How to Mitigate Data Breaches in Healthcare IT

What once was only science fiction is now our reality, anything and everything can be hacked. For healthcare providers, ‘anything’ includes not only patient records and claims information, but sentient things like drug pumps and pacemakers. In addition, healthcare has operational functionality that make this space particularly challenging. The mobility challenge is particularly unusual because the workforce is constantly moving in and out of foundations, universities and hospitals. When they do this, they often need to retain the same access to do their jobs or gain completely different access at the same time because they are fulfilling different roles throughout the day. This is an access management nightmare.

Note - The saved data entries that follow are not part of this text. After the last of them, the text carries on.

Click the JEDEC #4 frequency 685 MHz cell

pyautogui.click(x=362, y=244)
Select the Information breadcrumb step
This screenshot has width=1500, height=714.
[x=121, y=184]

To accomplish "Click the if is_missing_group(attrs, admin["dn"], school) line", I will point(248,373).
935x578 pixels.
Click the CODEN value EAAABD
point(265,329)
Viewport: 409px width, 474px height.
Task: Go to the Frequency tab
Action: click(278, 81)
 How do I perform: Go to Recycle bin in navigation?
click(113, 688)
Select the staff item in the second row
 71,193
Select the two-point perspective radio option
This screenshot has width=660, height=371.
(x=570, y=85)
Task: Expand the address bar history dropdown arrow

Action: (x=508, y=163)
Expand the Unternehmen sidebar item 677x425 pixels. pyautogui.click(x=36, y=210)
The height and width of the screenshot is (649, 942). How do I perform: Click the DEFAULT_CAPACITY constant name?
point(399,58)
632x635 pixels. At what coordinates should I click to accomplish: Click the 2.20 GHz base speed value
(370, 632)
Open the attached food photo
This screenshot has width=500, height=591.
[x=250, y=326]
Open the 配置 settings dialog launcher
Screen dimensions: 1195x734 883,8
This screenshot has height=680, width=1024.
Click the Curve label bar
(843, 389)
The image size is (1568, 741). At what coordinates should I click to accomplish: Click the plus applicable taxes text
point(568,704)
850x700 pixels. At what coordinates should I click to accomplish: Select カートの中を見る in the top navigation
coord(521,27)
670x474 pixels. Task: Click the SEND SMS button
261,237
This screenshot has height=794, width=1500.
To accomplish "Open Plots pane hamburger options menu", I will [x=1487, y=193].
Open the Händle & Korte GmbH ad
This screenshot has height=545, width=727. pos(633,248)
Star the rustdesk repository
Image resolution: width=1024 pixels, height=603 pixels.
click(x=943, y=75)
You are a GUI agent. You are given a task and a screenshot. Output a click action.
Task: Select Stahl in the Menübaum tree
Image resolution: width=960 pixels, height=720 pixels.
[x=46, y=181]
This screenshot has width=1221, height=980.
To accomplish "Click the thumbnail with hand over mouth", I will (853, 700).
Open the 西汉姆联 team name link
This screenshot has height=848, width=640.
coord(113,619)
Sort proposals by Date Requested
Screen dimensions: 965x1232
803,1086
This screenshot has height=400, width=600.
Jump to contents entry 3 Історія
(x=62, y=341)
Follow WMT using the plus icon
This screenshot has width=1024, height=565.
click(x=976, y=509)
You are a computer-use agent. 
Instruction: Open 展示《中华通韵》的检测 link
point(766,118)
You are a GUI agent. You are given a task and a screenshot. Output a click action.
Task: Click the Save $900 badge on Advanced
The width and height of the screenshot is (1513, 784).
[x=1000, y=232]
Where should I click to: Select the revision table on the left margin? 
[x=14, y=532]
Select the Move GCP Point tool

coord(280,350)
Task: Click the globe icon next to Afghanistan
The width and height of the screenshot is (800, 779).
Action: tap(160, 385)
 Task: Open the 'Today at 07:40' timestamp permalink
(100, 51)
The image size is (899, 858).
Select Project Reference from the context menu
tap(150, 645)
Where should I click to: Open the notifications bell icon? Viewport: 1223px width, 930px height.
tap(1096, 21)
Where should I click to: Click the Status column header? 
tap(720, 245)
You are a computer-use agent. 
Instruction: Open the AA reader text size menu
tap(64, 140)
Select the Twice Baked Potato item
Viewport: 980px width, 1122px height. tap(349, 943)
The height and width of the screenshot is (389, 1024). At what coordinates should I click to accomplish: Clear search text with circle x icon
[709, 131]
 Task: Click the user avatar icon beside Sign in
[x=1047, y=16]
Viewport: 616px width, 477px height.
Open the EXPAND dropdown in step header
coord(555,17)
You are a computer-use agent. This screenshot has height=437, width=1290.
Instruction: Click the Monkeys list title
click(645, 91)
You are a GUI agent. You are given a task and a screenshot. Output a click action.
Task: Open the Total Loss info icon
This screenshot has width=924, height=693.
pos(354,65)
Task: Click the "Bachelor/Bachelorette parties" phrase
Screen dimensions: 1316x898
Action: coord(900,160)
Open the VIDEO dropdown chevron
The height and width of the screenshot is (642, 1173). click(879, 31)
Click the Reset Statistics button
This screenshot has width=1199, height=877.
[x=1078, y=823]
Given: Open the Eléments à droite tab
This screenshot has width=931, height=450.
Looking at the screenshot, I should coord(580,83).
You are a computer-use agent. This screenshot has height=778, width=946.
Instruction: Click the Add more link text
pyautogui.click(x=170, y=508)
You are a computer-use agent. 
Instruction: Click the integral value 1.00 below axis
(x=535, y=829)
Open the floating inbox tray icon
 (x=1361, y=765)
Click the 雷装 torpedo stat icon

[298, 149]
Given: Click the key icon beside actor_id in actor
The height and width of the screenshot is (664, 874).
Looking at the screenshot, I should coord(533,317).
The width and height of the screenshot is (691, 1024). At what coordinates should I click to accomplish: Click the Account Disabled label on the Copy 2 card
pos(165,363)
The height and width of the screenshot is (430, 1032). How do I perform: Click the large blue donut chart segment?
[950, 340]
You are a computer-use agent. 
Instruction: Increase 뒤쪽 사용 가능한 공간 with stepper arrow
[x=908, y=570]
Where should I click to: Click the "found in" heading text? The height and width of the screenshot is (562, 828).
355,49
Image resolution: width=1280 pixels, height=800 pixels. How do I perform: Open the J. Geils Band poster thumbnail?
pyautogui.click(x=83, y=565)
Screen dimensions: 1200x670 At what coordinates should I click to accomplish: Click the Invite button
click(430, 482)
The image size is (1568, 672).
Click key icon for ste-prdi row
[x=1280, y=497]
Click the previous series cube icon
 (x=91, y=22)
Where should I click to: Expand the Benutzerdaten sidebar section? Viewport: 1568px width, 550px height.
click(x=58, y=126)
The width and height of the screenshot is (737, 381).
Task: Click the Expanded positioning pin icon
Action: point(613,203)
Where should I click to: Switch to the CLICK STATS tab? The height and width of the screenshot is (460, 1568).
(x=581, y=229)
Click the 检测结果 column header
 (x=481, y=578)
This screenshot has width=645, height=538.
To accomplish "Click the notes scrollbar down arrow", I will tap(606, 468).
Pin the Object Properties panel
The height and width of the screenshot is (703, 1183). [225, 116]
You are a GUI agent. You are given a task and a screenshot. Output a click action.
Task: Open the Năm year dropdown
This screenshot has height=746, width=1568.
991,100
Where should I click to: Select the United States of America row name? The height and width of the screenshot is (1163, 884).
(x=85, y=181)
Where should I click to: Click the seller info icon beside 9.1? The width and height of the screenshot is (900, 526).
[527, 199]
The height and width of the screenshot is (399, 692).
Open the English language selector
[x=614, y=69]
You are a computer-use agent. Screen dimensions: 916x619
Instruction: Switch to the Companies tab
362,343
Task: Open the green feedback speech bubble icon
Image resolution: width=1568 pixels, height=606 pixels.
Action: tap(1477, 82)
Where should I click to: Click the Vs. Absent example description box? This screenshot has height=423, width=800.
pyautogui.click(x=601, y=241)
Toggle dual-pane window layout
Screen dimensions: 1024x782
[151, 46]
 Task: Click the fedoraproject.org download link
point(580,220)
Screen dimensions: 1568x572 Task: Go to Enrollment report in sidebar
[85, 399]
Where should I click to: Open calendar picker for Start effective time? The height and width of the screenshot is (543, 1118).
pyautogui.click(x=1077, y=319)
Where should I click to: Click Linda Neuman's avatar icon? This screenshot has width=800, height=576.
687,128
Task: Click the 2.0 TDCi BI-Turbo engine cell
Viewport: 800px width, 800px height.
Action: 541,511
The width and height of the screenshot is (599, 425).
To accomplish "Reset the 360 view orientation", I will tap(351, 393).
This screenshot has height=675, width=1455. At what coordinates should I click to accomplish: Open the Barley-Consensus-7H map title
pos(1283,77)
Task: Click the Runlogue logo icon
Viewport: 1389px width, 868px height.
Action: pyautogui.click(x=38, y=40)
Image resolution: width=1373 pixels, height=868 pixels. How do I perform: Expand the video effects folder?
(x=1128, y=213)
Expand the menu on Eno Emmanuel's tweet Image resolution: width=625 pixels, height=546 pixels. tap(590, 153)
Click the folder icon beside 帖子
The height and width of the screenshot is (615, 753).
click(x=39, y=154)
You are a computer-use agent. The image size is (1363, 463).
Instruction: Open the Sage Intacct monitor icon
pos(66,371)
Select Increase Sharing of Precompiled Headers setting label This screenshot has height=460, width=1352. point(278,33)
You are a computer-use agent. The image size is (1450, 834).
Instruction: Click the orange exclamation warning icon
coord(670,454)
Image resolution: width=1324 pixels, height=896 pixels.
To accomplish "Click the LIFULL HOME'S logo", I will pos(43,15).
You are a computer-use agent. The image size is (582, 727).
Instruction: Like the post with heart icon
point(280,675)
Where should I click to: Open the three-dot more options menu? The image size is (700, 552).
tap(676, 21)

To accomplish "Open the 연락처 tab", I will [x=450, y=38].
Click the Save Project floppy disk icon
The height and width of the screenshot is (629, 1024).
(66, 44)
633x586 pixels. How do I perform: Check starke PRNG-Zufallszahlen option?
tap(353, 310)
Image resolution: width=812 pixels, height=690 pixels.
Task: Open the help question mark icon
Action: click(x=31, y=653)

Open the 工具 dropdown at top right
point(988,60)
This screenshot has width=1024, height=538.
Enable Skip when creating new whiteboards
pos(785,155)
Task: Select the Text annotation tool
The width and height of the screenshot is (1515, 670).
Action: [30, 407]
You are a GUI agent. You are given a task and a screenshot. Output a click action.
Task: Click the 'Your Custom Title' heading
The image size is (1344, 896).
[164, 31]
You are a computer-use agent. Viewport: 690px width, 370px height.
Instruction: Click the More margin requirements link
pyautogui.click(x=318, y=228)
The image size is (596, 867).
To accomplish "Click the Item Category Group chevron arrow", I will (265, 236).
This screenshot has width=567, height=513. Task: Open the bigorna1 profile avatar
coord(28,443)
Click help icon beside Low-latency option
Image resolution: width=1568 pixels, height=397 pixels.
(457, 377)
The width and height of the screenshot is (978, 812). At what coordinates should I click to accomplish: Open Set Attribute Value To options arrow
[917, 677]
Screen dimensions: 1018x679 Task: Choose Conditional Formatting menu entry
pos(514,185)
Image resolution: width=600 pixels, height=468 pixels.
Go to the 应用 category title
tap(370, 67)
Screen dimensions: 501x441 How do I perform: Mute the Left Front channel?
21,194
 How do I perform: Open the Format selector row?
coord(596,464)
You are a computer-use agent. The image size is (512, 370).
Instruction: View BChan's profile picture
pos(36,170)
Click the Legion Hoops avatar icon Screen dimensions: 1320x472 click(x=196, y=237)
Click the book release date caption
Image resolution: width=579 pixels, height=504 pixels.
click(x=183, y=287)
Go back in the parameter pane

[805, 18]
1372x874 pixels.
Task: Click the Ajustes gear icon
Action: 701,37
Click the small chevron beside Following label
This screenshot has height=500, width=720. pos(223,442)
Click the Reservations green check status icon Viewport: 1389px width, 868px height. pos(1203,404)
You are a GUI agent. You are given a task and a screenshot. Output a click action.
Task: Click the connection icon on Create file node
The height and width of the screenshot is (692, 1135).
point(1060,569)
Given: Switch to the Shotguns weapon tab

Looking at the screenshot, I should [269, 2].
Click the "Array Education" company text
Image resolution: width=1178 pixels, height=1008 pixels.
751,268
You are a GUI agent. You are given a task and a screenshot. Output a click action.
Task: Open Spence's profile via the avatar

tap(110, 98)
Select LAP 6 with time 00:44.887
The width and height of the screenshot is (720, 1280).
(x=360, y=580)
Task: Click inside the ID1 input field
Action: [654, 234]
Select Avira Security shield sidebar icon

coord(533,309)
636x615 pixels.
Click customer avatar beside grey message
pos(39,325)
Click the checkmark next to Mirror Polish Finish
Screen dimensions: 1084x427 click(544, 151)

In addition, the Internet of Things (IoT) challenge is unusual because providers already have lots of IoT devices embedded in their daily business. These devices are coming and going from your network and being associated with different patients at different times. These ‘things’ carry important Personal Health Information (PHI) which is valuable and constantly attacked by bad actors. However, they also control processes throughout the organization that effect lifesaving measures. Yes, healthcare organizations must remain compliant, but responsible organizations go beyond compliance to make sure a patient’s information and life support systems are respected and secured. The secret is to manage down the threat surface across both the infrastructure and access, to detect when something has been compromised with both speed and efficacy and to give your security practitioners what they need to resolve issues before there is real loss.

Mobile is Mayhem

Devices (your phone, laptop, even the crash carts) can be compromised anywhere, whether at the hospital or in the home, and many of these devices simply don’t have the memory, CPU or OS to impose a monitoring agent on them. In addition to this endpoint device protection, organizations need to be monitoring networks to detect anomalies. Machine learning algorithms can infer a lot from traffic patterns alone. For example, your medical ventilator probably doesn’t have a history of reading CNN.com. If that device starts showing this history, perhaps you want to mark that devices as suspect and augment other machine learning models to see if it’s behaving like it’s compromised. If that’s so, what TTPs (tools, techniques and practices) is it using that might point you to the threat actor or threat actor group – this will help you understand motive so that you can sharpen your defenses appropriately.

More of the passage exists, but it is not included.